SUPPLIED ENTRIES Start Marker

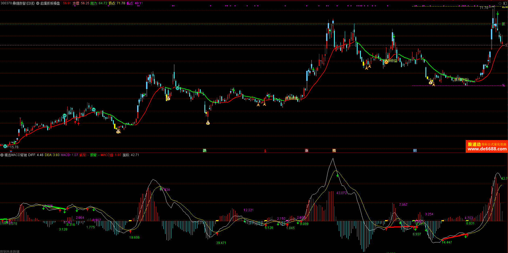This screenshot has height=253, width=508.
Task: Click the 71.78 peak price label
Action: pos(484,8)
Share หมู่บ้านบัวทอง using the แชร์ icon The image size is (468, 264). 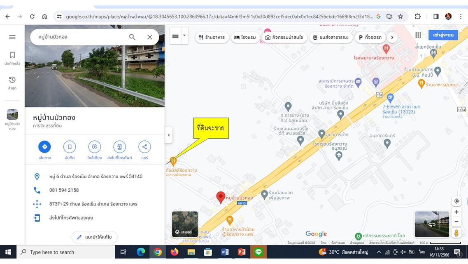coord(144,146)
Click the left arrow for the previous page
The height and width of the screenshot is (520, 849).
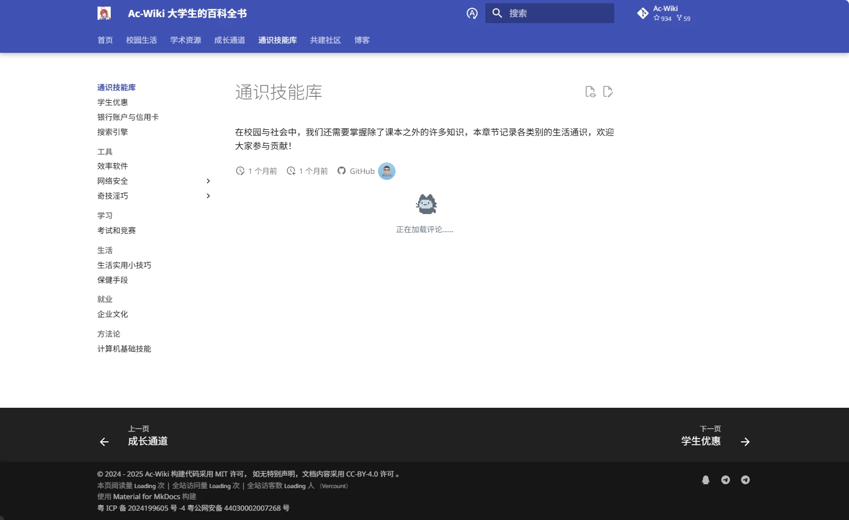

SUPPLIED ENTRIES End Marker
SUPPLIED ENTRIES Start Marker

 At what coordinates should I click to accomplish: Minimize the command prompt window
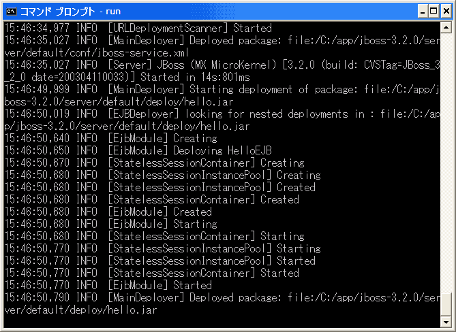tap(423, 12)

SUPPLIED ENTRIES End Marker

== WHAT YOU ARE ASKED TO DO ==
The expected output is exactly the lines of the listing above between the line holding "Click the left arrow for the previous page" and the line holding "The height and", inclusive.

== EXERCISE SOLUTION ==
Click the left arrow for the previous page
The height and width of the screenshot is (520, 849).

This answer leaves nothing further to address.